Q2: The theory of curved DG-algebras/curved DG-coalgebras and the co/contraderived categories of CDG-modules/comodules/contramodules over them is built on the premise that the (co)multiplication dominates over the differential (and the differential dominates over the curvature). So the higher-degree operations dominate over the lower-degree ones in these "theories of the second kind". On CDG-coalgebras or DG-coalgebras, there is even a model structure with such weak equivalences (though a precise definition is more complicated and maybe does not accord to what you describe in the question). See my memoir "Two kinds of derived categories, ...", http://arxiv.org/abs/0905.2621.

Q3: It is indeed true that the homotopy category of DG Lie algebras is equivalent to the homotopy category of $\mathrm L_\infty$-algebras, though perhaps for reasons more complicated than described in the question. Similarly, the homotopy category of associative DG-algebras is equivalent to the homotopy category of $\mathrm A_\infty$-algebras.

* Things to do *
1 > Please reproduce the stretch of the passage from "Q3: It is indeed" through "of $\mathrm A_\infty$-algebras.".
2 > In the passage, what is the homotopy category of associative DG-algebras said to be equivalent to?

* Stored records *
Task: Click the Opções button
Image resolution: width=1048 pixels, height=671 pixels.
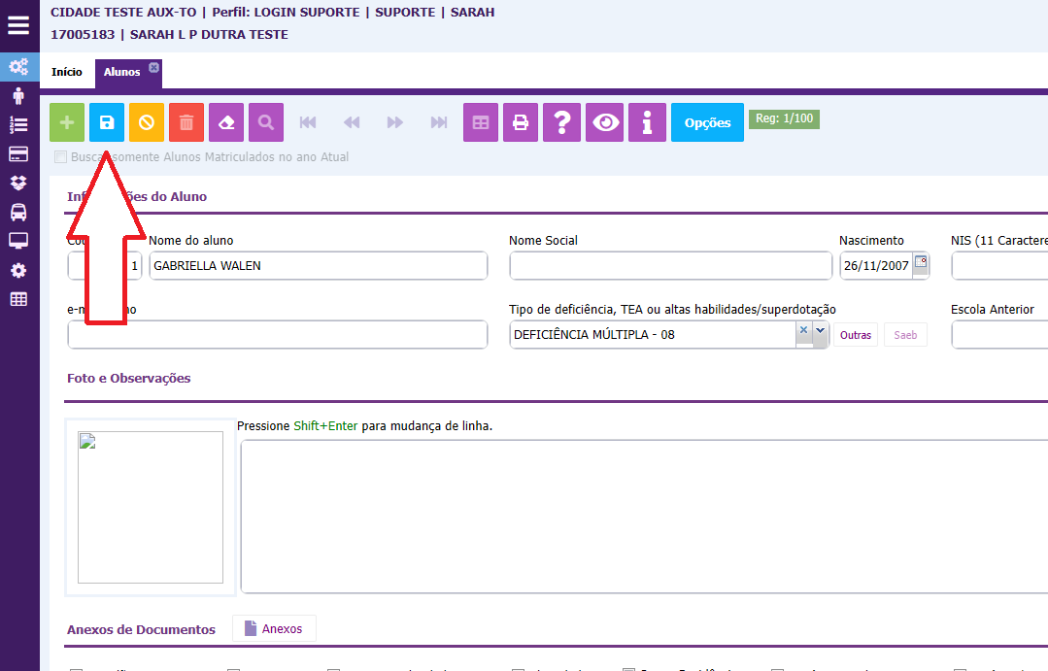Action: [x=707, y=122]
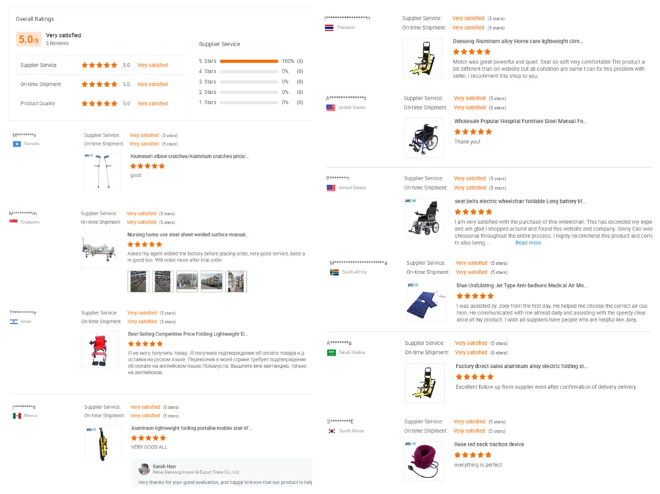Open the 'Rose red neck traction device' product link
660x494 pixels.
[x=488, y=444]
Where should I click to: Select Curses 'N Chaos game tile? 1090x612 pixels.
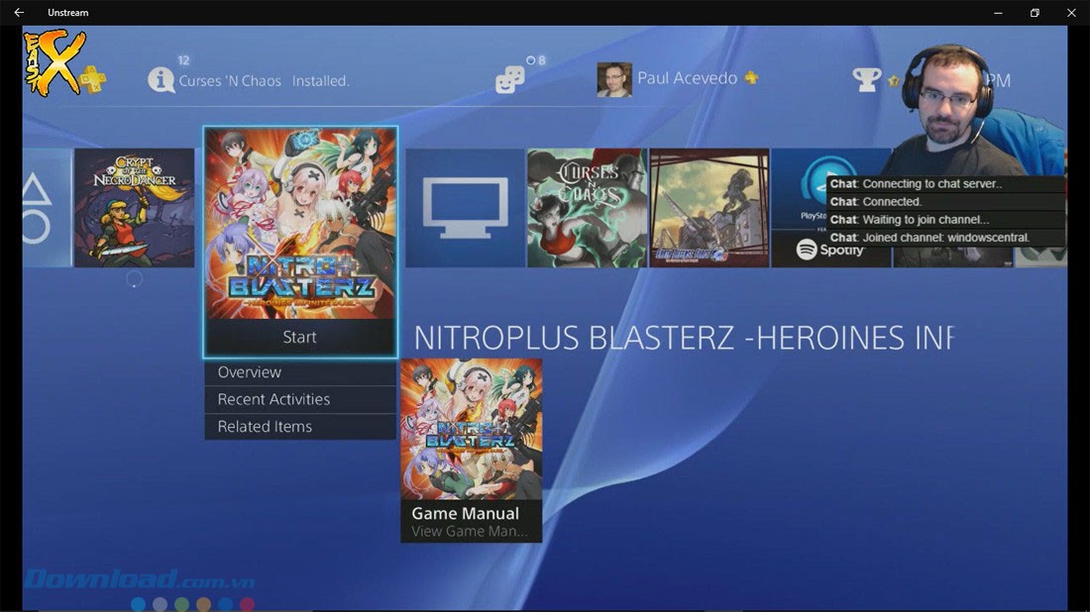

...

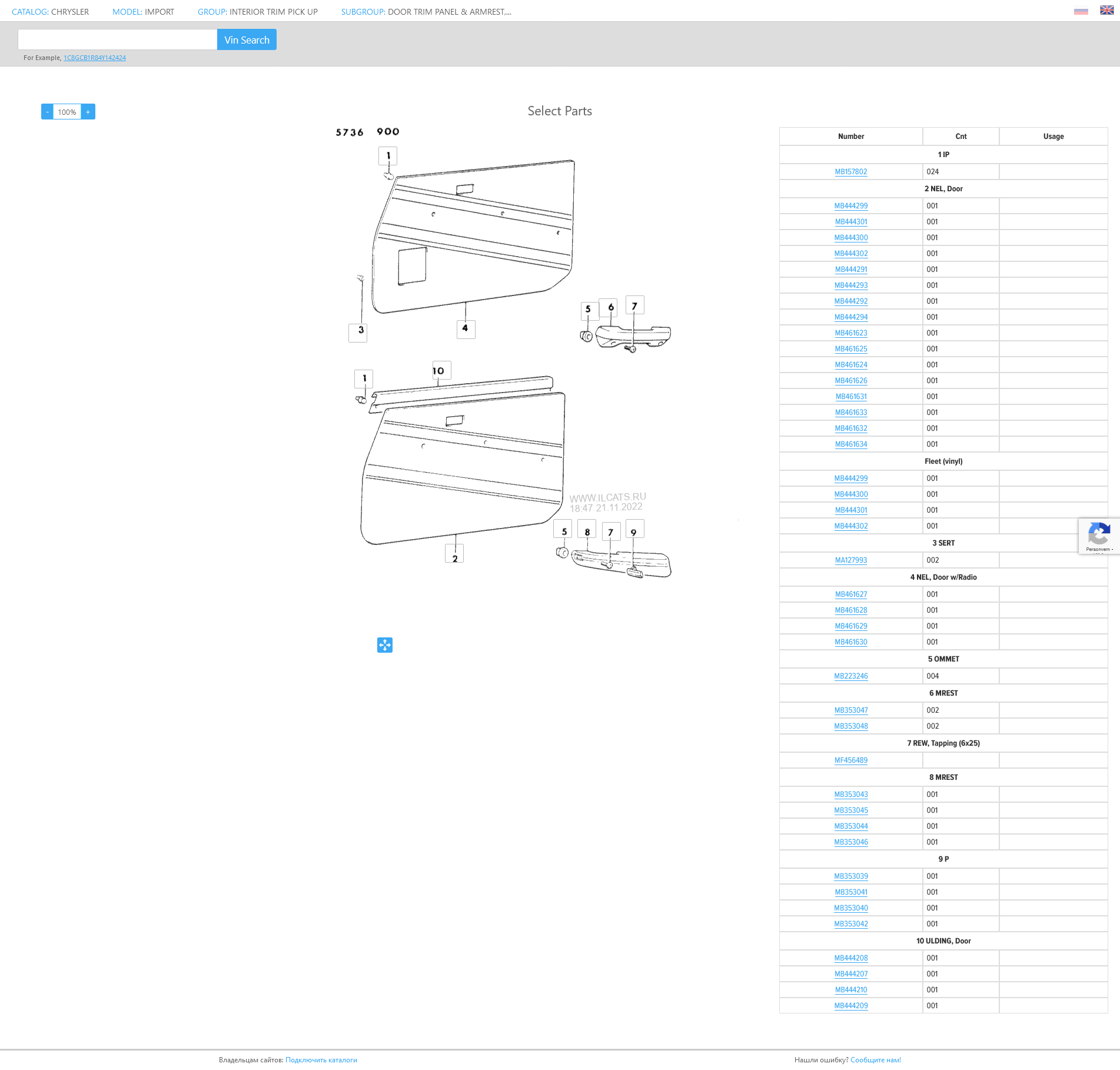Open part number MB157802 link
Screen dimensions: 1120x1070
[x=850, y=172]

...

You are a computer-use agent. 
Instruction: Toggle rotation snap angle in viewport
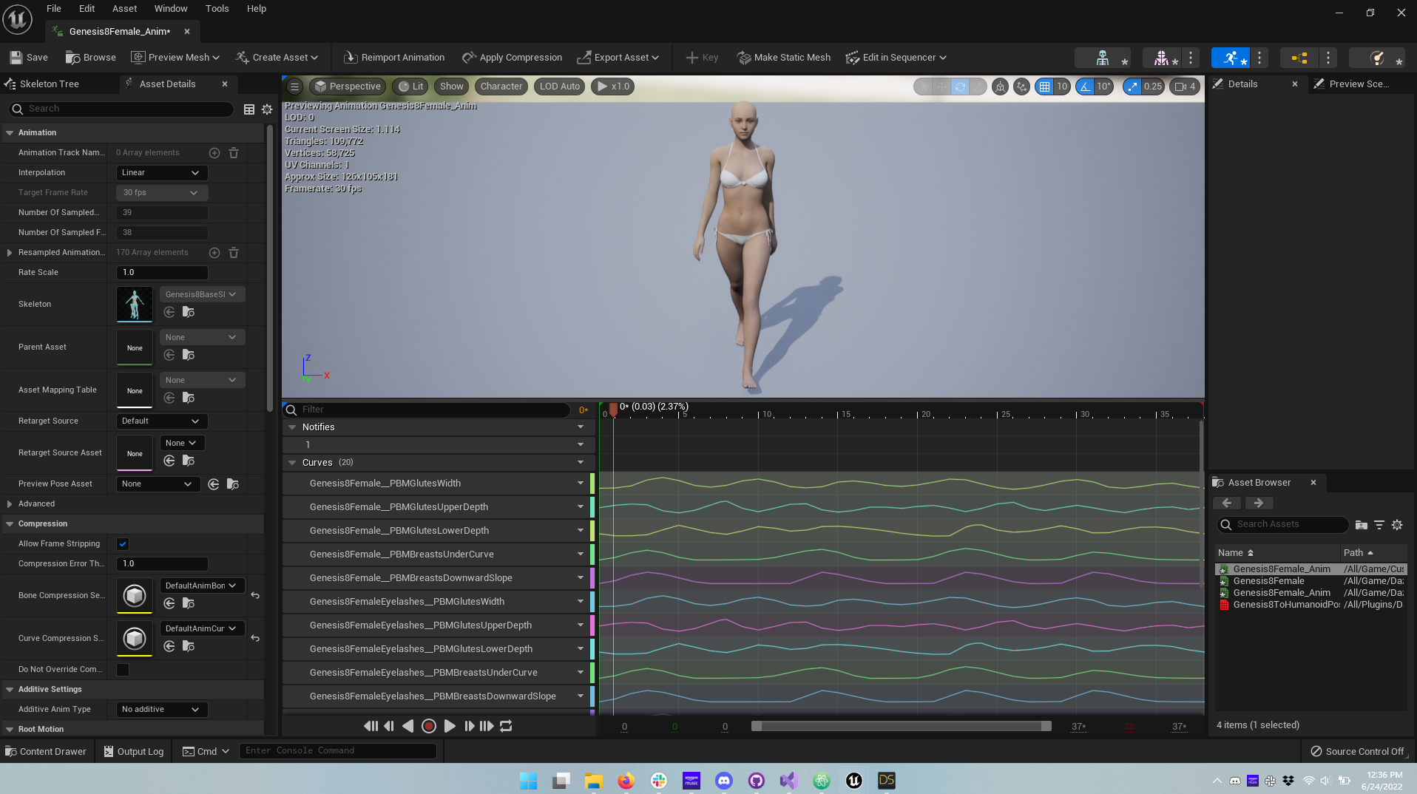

* Complete answers *
1 >
Q3: It is indeed true that the homotopy category of DG Lie algebras is equivalent to the homotopy category of $\mathrm L_\infty$-algebras, though perhaps for reasons more complicated than described in the question. Similarly, the homotopy category of associative DG-algebras is equivalent to the homotopy category of $\mathrm A_\infty$-algebras.

2 > The homotopy category of $\mathrm A_\infty$-algebras.